____ PASSAGE TO READ
I was also given the opportunity to interview the amazing Emily Murdoch, and after I enjoyed 'If You Find Me' so much, it was something I was really excited about. Read on to find out about how Emily was inspired to write the novel, how she started writing so long, and why she writes a shopping list when she has writer's block!
If you haven't yet read 'If You Find Me', it is avaliable in all good book stores and online. Also, check out my review of the book.
When did you first begin to write?
I first started writing
when I was five, in kindergarten, and I used to write little short stories and
poems, and sometimes a mixture of the two, and then I would draw illustrations
to go with them. I’ve always loved writing, and there are some people who pick
it up later but I feel like I was born to write- I have no doubt about that’s
why I’m here, and I use my writing to help other people.
How old were you when you submitted your first manuscript?
I was eleven years old,
and in the US that’s elementary school, and I used to spend my lunches in the
library putting the books away for my librarian, and at that time I was always
writing. I had written my first manuscript in a notebook, and one day after
putting the books back I forgot it in the library and I remember going home and
I was so upset because I thought I had left it there. So I came back to look
for it the next day in a panic, and my librarian had found it and she said, “I
love this! Did you write it?” and I said that I had. So she sent it off for me
to three US publishers- I was so thrilled! I got straight rejections from
Penguin and Random House; I was devastated. However Random House wrote back
saying, “The kid’s got something, tell her to try again in ten or twenty
years.” The librarian told me that was a great thing that I got a personal
rejection at eleven!
________
____ DATA EXCERPTS
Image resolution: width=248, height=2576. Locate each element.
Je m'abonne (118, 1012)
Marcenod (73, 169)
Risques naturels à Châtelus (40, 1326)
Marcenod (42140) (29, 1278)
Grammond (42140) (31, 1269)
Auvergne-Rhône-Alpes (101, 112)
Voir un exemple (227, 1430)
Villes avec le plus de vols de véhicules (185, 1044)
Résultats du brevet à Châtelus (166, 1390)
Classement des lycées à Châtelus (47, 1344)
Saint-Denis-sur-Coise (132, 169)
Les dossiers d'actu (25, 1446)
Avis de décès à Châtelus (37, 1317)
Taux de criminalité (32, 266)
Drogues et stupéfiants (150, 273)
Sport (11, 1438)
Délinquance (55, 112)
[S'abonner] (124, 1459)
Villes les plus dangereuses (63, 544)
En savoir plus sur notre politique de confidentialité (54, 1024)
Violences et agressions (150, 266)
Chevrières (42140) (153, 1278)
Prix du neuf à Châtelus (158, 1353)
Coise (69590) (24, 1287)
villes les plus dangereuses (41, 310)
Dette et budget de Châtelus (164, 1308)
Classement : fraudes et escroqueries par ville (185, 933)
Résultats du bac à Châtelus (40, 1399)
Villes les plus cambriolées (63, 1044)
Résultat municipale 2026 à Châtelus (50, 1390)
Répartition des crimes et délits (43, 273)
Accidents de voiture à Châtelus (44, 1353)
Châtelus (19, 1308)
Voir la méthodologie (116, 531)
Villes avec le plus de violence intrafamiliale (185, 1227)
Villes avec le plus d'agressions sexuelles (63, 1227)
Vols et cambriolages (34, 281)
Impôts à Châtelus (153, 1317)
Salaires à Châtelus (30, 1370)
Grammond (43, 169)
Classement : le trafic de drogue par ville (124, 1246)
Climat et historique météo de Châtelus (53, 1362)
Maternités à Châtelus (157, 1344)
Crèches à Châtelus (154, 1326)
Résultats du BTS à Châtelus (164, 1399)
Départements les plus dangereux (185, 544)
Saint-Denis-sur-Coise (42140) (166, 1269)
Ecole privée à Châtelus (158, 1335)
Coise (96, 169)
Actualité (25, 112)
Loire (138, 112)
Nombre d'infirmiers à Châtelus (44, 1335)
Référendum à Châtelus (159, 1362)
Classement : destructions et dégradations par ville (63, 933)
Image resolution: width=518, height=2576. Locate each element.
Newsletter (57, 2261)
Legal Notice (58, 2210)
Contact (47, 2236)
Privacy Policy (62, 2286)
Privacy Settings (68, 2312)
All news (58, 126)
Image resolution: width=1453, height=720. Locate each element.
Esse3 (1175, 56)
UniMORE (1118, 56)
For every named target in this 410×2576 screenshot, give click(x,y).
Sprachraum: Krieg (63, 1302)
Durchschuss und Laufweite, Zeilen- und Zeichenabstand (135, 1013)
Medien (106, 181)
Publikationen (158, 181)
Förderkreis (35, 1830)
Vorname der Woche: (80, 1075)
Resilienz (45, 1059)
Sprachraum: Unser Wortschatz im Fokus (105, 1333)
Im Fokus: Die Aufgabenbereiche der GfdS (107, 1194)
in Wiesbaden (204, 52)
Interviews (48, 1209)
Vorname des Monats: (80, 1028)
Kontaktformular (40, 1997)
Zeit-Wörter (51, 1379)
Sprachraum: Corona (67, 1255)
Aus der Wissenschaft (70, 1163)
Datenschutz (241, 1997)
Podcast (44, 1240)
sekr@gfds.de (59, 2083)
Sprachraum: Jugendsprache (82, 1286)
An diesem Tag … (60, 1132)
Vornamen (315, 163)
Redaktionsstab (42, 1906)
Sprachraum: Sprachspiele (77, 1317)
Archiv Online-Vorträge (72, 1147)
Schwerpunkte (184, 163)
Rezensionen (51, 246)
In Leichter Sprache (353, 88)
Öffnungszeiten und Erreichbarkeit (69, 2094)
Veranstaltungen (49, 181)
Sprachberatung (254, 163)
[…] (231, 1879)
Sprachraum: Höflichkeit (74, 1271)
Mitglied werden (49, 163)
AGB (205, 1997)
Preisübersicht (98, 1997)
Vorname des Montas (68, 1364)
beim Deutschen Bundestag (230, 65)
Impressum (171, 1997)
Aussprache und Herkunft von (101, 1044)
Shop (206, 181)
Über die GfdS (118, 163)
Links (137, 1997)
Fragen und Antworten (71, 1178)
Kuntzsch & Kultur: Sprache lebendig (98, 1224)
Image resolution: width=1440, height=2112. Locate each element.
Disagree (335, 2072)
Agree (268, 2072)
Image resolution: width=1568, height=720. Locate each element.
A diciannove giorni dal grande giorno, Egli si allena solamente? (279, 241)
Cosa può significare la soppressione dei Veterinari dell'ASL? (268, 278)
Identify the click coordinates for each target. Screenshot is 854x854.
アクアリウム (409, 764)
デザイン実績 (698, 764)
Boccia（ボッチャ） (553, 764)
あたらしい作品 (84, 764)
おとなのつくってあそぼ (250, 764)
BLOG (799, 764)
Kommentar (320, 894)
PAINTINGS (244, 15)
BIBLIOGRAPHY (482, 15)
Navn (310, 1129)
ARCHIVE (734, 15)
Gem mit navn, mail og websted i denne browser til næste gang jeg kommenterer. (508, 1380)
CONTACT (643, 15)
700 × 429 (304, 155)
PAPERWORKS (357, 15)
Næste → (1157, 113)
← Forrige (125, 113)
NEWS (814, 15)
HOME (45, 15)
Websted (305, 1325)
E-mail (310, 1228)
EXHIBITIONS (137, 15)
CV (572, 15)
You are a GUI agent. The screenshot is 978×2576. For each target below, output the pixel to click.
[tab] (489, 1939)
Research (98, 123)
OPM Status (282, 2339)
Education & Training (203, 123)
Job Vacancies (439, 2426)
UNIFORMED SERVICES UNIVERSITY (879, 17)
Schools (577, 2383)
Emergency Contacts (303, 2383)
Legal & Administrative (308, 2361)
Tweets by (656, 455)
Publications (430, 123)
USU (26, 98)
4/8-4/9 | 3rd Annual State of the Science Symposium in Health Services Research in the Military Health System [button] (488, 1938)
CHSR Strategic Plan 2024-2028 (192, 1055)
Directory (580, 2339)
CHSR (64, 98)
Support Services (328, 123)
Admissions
________
### DIRECTIONS
**a.** According to the Emily Murdoch interview, who sent her first manuscript to publishers?
**b.** List every kind of thing the Emily Murdoch interview says she produced in kindergarten.
**c.** Reproduce the text of the Emily Murdoch interview from "I was eleven" up to and including "rejection at eleven!".

### RESULTS OF THE EXERCISE
**a.** Her librarian sent it to three US publishers.

**b.** Little short stories, poems, mixtures of the two, and illustrations to go with them.

**c.**
I was eleven years old,
and in the US that’s elementary school, and I used to spend my lunches in the
library putting the books away for my librarian, and at that time I was always
writing. I had written my first manuscript in a notebook, and one day after
putting the books back I forgot it in the library and I remember going home and
I was so upset because I thought I had left it there. So I came back to look
for it the next day in a panic, and my librarian had found it and she said, “I
love this! Did you write it?” and I said that I had. So she sent it off for me
to three US publishers- I was so thrilled! I got straight rejections from
Penguin and Random House; I was devastated. However Random House wrote back
saying, “The kid’s got something, tell her to try again in ten or twenty
years.” The librarian told me that was a great thing that I got a personal
rejection at eleven!